──────── PROVIDED MATERIAL ────────

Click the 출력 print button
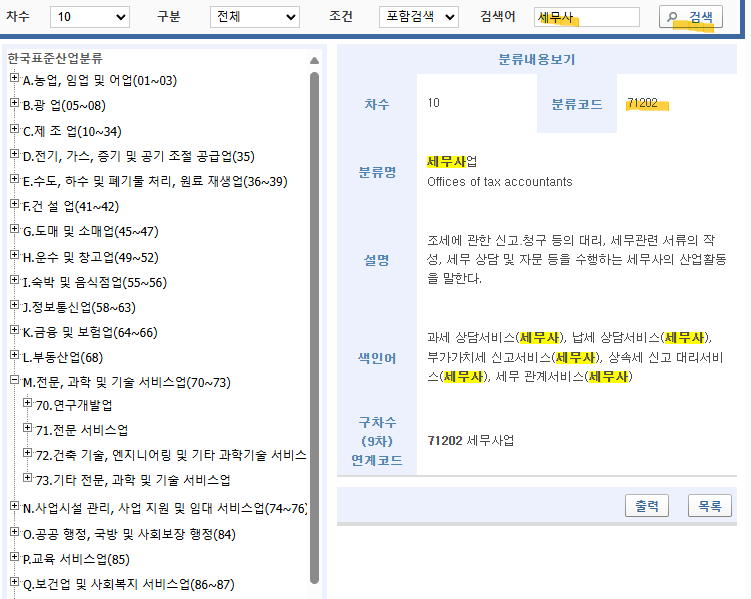 (x=646, y=506)
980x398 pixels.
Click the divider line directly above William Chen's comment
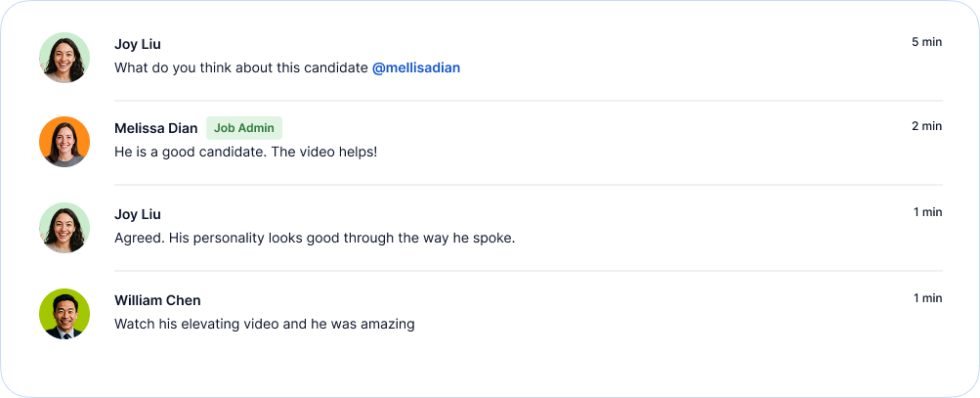tap(528, 271)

────────

* _PROBLEM DESCRIPTION_
Your task is to repeat the material above exactly, without its pictures.

* _RESPONSE_
Click the 출력 print button
 (x=646, y=506)
980x398 pixels.
Click the divider line directly above William Chen's comment
tap(528, 271)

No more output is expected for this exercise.